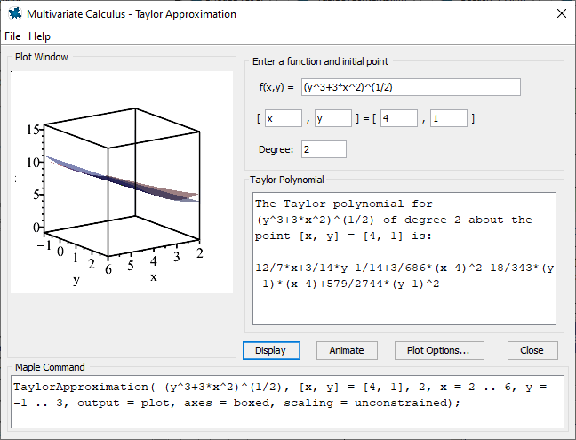Click the Taylor polynomial result expression line
Screen dimensions: 576x440
tap(404, 275)
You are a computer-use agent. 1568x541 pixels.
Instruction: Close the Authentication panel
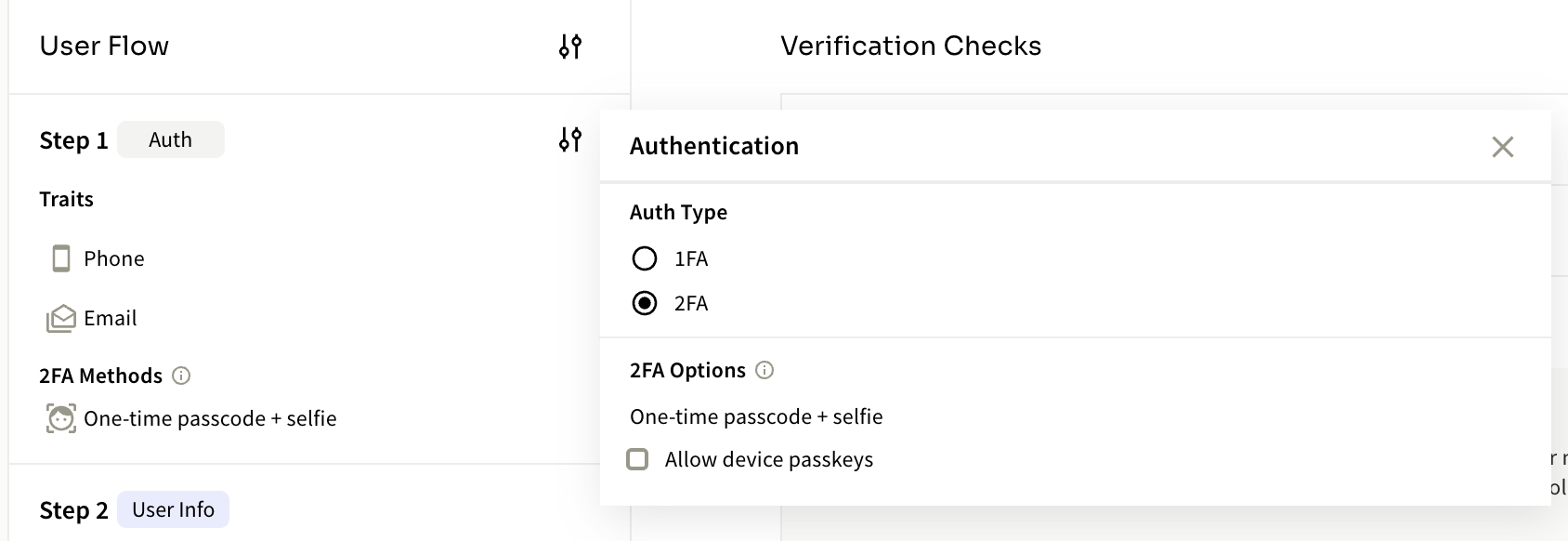1503,147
----
**How to complete this task**
Reproduce exactly, and only, the lines from the one with "You are a computer-use" to the final line of the listing above; the pictures are to be left out.

**Answer space**
You are a computer-use agent. 1568x541 pixels.
Instruction: Close the Authentication panel
1503,147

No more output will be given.